View previous topic :: View next topic |
Author |
Message |
gabefarkas
Joined: 31 Dec 2004 Posts: 879 Location: Durham, NC
|
Posted: Mon Jul 16, 2007 8:11 am Post subject: |
|
|
Along these lines, is there any possibility of doing a career similarity, not just player-season? |
|
Back to top |
|
|
Ben
Joined: 13 Jan 2005 Posts: 202 Location: Iowa City
|
Posted: Mon Jul 16, 2007 2:10 pm Post subject: |
|
|
Just came across this thread - it looks great, Justin. |
|
Back to top |
|
|
jkubatko
Joined: 05 Jan 2005 Posts: 508 Location: Columbus, OH
|
Posted: Mon Jul 16, 2007 2:54 pm Post subject: |
|
|
Re: the similarity scores, it's not as easy as it may sound. Calculating the sim scores on the fly is too time-intensive, and a table with every possible player/season combination would be ginormous (hey, Merriam-Webster says it's a word now). I'll have to think about this. _________________ Regards,
Justin Kubatko
Basketball Stats! |
|
Back to top |
|
|
THWilson
Joined: 19 Jul 2005 Posts: 126 Location: phoenix
|
Posted: Mon Jul 16, 2007 4:51 pm Post subject: |
|
|
jkubatko wrote: | Re: the similarity scores, it's not as easy as it may sound. Calculating the sim scores on the fly is too time-intensive, and a table with every possible player/season combination would be ginormous (hey, Merriam-Webster says it's a word now). I'll have to think about this. |
I don't know if this is feasible, but just a thought. Since sim scores are based (primarily) on standard deviations away from the mean for that season, couldn't you create a table which doesn't have any of the actual player figures, but just their standard deviations above or below the mean? You could add in height and then there would be all the necessary fields on that table. Then to calculate on the fly you'd just have to reference this one similarity-table. Would that solve the time intensity issue? |
|
Back to top |
|
|
Ed Küpfer
Joined: 30 Dec 2004 Posts: 616 Location: Toronto
|
Posted: Mon Jul 16, 2007 5:03 pm Post subject: |
|
|
THWilson wrote: | Since sim scores are based (primarily) on standard deviations away from the mean for that season, couldn't you create a table which doesn't have any of the actual player figures, but just their standard deviations above or below the mean? You could add in height and then there would be all the necessary fields on that table. |
That would be 11 variables for each player season.

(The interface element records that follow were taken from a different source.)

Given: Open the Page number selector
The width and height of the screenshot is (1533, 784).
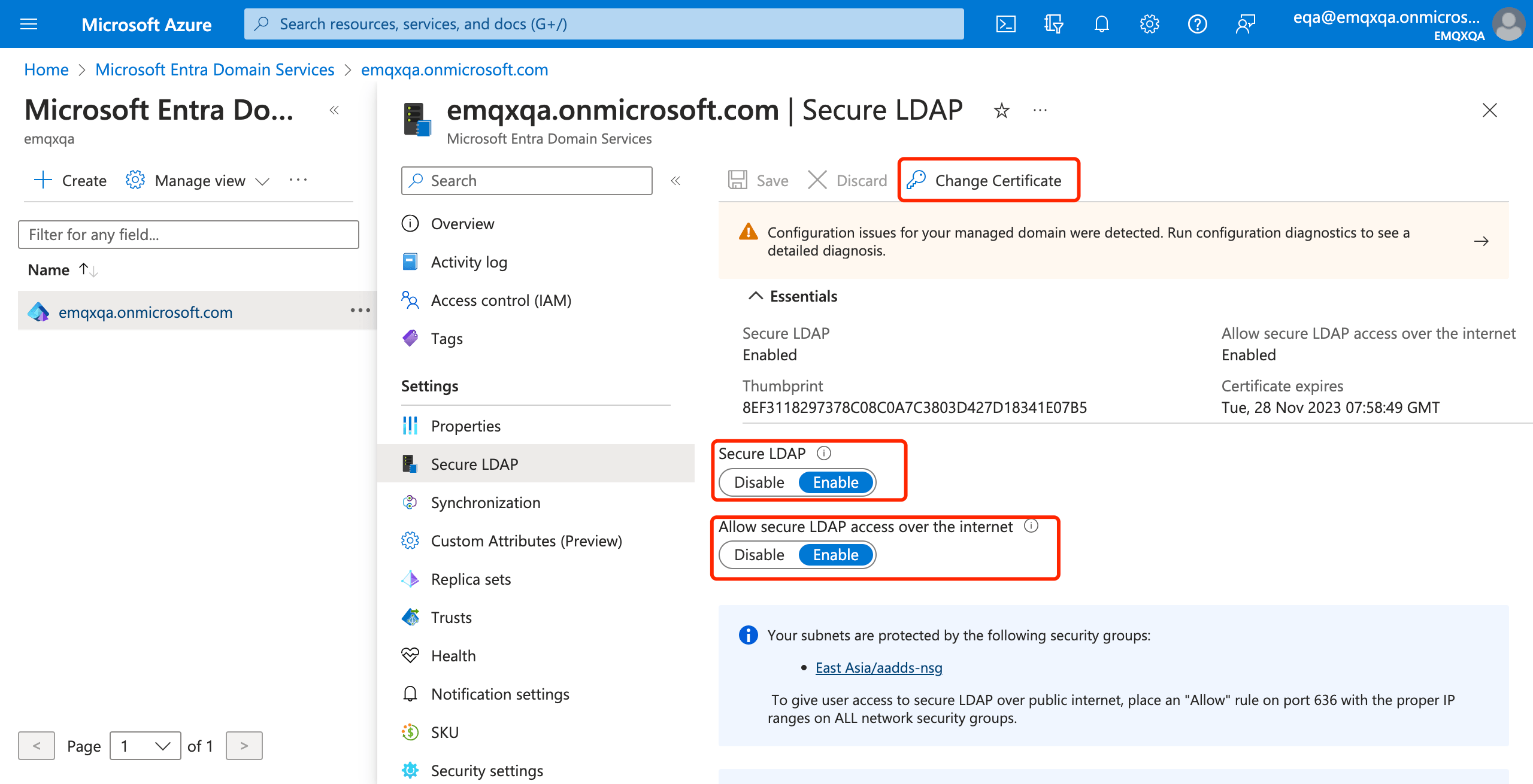Looking at the screenshot, I should [x=145, y=746].
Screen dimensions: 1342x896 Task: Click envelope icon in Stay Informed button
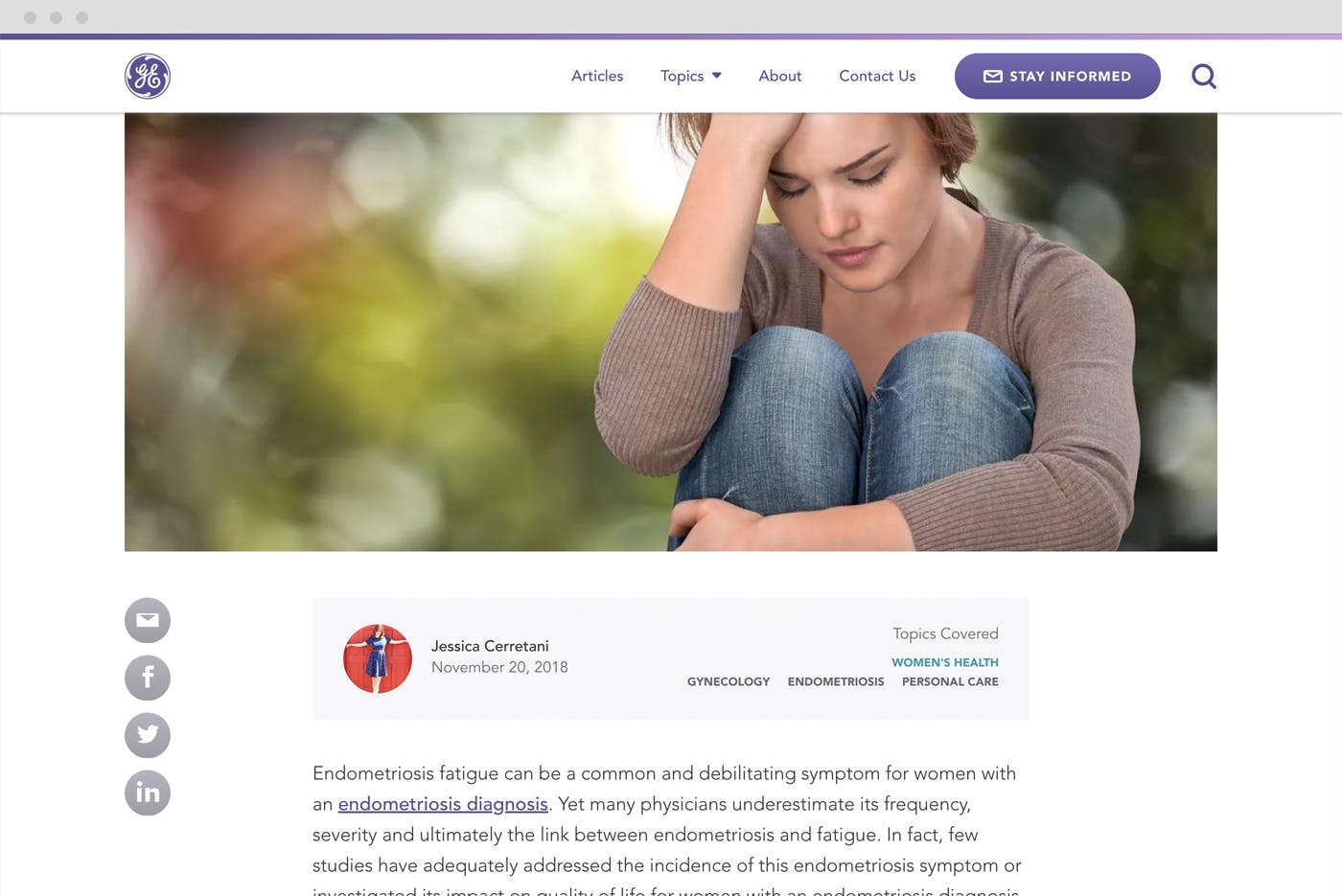993,77
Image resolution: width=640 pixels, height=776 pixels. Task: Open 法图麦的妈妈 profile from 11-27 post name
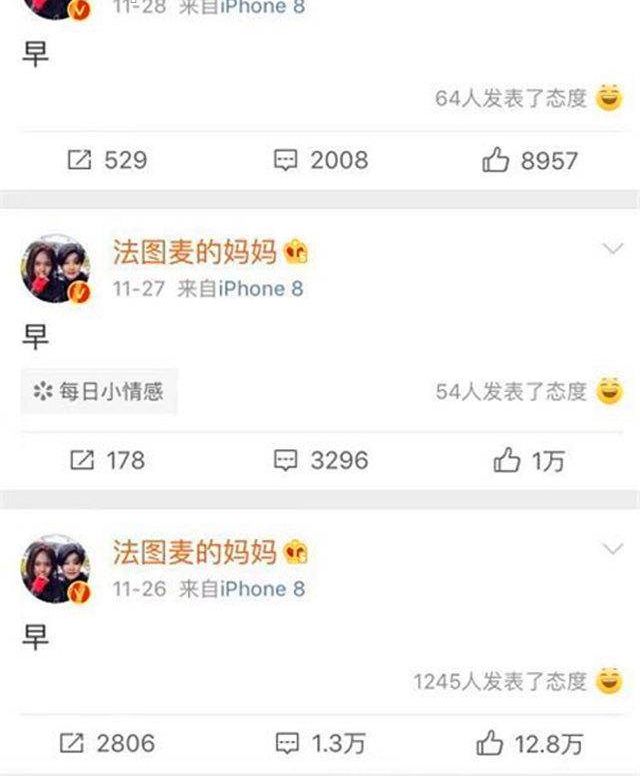195,252
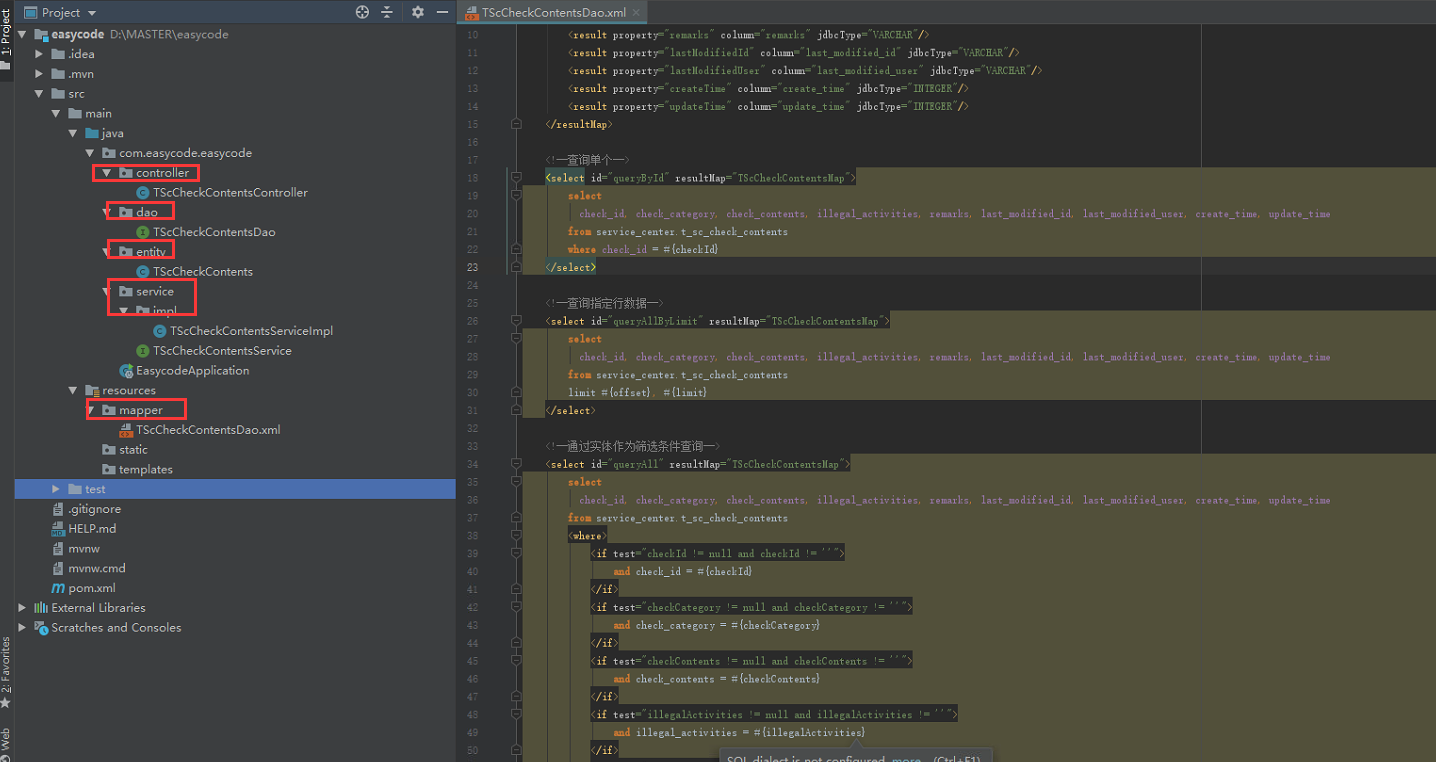Collapse the queryById select block fold arrow
The width and height of the screenshot is (1436, 762).
click(516, 177)
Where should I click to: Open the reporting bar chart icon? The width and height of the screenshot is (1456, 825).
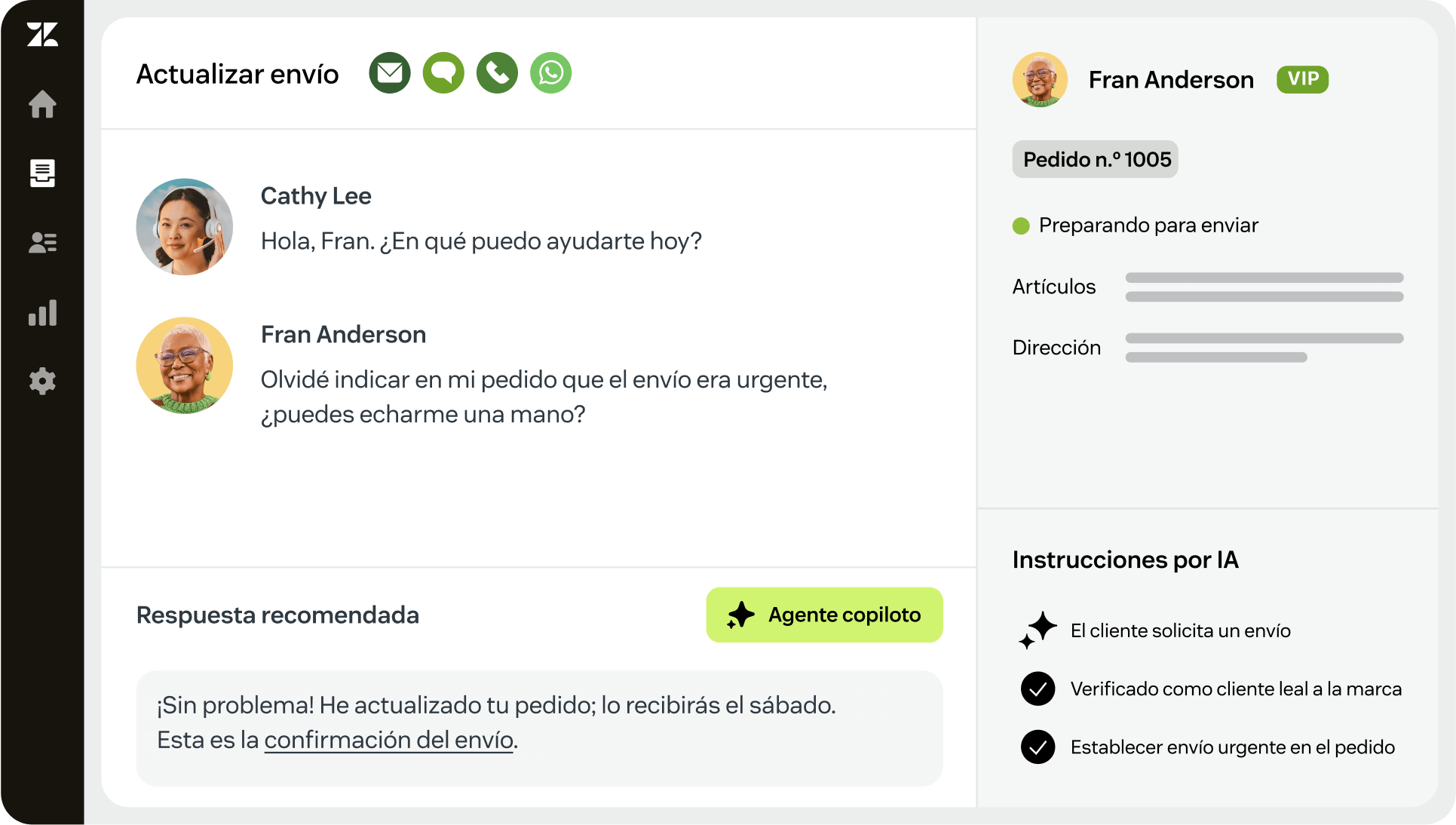(x=42, y=312)
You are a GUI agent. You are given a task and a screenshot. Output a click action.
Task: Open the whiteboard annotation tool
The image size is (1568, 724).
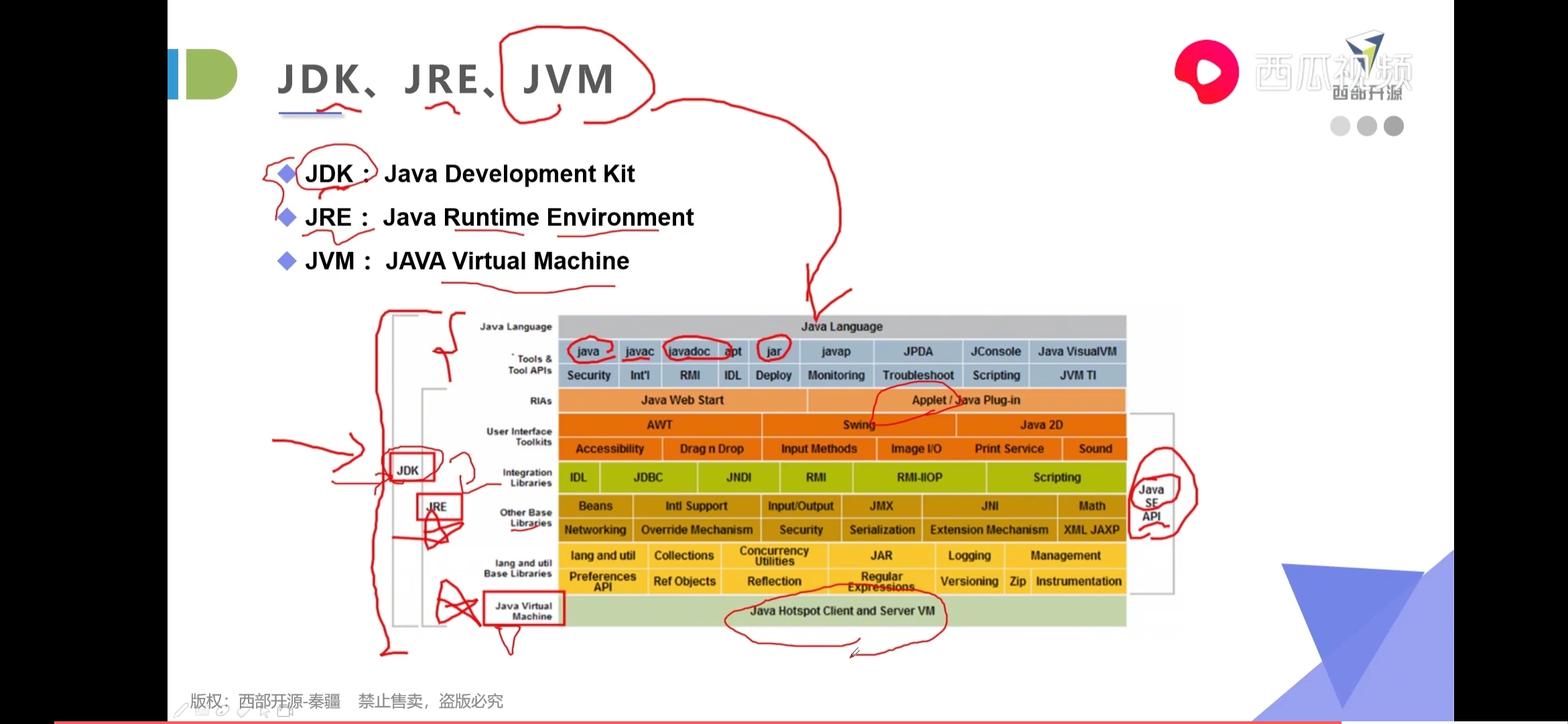[x=202, y=710]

Quote: | Then to calculate on the fly you'd just have to reference this one similarity-table. Would that solve the time intensity issue? |
Since there are about 500 players/season, the similarity distance matrix would be 15,000 x 15,000. That is pretty big. _________________ ed |
|
Back to top |
|
|
THWilson
Joined: 19 Jul 2005 Posts: 126 Location: phoenix
|
Posted: Tue Jul 17, 2007 10:41 am Post subject: |
|
|
Ed Küpfer wrote: |
Quote: | Then to calculate on the fly you'd just have to reference this one similarity-table. Would that solve the time intensity issue? |
Since there are about 500 players/season, the similarity distance matrix would be 15,000 x 15,000. That is pretty big. |
I'm not saying a matrix.
My suggestion was a z-score database on which you could use the exact same steps that Justin is already using to pull up the per-game or total counts for the two players, plus one more step to calculate the differences? Like he does here: http://www.basketball-reference.com/about/similar.html
Rather than doing the whole thing on the fly, or pre-calculating the whole thing, he would have one step pre-calculated (the z-scores), and the second step done at the time of the query (the difference summation). I don't think that would be especially large or especially long running. Make sense? |
|
Back to top |
|
|
Ed Küpfer
Joined: 30 Dec 2004 Posts: 616 Location: Toronto
|
Posted: Tue Jul 17, 2007 3:10 pm Post subject: |
|
|
THWilson wrote: | Rather than doing the whole thing on the fly, or pre-calculating the whole thing, he would have one step pre-calculated (the z-scores), and the second step done at the time of the query (the difference summation). I don't think that would be especially large or especially long running. Make sense? |
I don't know if I understand you. You can have all the differences pre-calculated, but you'd still have to store them in that big ass matrix. If you want to compare 2 or more players, you'd need to either caculate the differences on the fly or look up the calculated differences from that player x player matrix.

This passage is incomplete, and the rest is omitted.